TASK BRIEF ->
Word for word, transcribe the data below from the line with "The width and height of the screenshot is (930, 573)." to the line with "The height and width of the screenshot is (857, 1223).", keeping both of those lines.

Data items:
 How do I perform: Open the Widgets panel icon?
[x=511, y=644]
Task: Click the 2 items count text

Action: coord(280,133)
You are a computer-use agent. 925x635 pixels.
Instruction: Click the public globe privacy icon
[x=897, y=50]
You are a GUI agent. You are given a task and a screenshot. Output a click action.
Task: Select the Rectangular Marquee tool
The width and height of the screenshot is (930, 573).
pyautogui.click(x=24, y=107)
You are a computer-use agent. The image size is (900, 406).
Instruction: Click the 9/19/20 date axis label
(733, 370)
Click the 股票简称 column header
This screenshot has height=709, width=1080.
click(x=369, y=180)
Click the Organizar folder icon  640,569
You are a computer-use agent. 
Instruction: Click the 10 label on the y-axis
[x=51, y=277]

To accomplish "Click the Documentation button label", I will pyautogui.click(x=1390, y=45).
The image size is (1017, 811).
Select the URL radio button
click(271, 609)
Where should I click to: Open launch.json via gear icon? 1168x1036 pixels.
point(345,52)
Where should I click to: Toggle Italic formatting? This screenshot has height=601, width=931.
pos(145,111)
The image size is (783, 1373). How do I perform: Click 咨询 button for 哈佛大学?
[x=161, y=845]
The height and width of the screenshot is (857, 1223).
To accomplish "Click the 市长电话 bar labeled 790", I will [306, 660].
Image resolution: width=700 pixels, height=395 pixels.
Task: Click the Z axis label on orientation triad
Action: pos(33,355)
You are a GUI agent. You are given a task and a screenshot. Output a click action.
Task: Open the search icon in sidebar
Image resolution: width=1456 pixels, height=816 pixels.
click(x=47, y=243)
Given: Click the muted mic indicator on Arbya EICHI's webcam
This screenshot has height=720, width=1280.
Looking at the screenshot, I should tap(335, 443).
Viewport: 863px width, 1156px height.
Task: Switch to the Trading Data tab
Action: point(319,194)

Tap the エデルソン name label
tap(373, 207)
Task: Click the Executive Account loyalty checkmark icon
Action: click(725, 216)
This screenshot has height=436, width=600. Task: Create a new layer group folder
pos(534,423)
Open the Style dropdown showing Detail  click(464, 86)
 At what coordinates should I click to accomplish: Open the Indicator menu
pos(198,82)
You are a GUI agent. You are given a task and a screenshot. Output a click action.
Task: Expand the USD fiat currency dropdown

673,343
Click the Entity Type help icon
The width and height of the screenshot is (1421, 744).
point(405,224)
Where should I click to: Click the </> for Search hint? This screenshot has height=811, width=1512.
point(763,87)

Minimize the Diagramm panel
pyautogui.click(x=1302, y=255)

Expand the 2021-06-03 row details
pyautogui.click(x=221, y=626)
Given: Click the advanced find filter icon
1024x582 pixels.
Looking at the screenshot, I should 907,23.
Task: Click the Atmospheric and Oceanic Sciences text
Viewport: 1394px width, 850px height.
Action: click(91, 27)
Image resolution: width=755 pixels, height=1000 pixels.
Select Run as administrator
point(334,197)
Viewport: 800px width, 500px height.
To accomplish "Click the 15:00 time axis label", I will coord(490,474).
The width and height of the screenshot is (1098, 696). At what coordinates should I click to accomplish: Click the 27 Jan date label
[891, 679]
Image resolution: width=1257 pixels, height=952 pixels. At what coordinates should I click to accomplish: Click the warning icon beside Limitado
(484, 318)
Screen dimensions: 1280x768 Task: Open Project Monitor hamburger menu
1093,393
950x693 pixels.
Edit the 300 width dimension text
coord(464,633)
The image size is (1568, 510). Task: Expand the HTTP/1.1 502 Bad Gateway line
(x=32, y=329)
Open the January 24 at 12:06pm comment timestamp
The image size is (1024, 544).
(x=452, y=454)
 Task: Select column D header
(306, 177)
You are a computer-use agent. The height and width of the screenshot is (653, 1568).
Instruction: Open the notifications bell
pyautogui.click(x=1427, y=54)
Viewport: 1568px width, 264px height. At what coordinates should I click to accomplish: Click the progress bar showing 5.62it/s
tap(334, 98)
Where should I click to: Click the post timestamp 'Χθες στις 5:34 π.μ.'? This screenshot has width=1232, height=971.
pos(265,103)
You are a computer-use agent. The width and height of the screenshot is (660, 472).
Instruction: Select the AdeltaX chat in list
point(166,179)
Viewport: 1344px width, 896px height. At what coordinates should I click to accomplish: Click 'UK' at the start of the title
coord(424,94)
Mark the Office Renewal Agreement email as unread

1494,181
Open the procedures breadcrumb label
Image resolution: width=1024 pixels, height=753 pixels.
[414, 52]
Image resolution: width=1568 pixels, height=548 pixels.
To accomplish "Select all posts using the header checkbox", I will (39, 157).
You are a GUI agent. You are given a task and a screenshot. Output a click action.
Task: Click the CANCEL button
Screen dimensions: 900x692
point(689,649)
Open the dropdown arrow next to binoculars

OUTPUT FOR THIS EXERCISE ->
The width and height of the screenshot is (930, 573).
pyautogui.click(x=24, y=107)
You are a computer-use agent. The image size is (900, 406).
Instruction: Click the 9/19/20 date axis label
(733, 370)
Click the 股票简称 column header
This screenshot has height=709, width=1080.
click(x=369, y=180)
Click the Organizar folder icon  640,569
You are a computer-use agent. 
Instruction: Click the 10 label on the y-axis
[x=51, y=277]

To accomplish "Click the Documentation button label", I will pyautogui.click(x=1390, y=45).
The image size is (1017, 811).
Select the URL radio button
click(271, 609)
Where should I click to: Open launch.json via gear icon? 1168x1036 pixels.
point(345,52)
Where should I click to: Toggle Italic formatting? This screenshot has height=601, width=931.
pos(145,111)
The image size is (783, 1373). How do I perform: Click 咨询 button for 哈佛大学?
[x=161, y=845]
The height and width of the screenshot is (857, 1223).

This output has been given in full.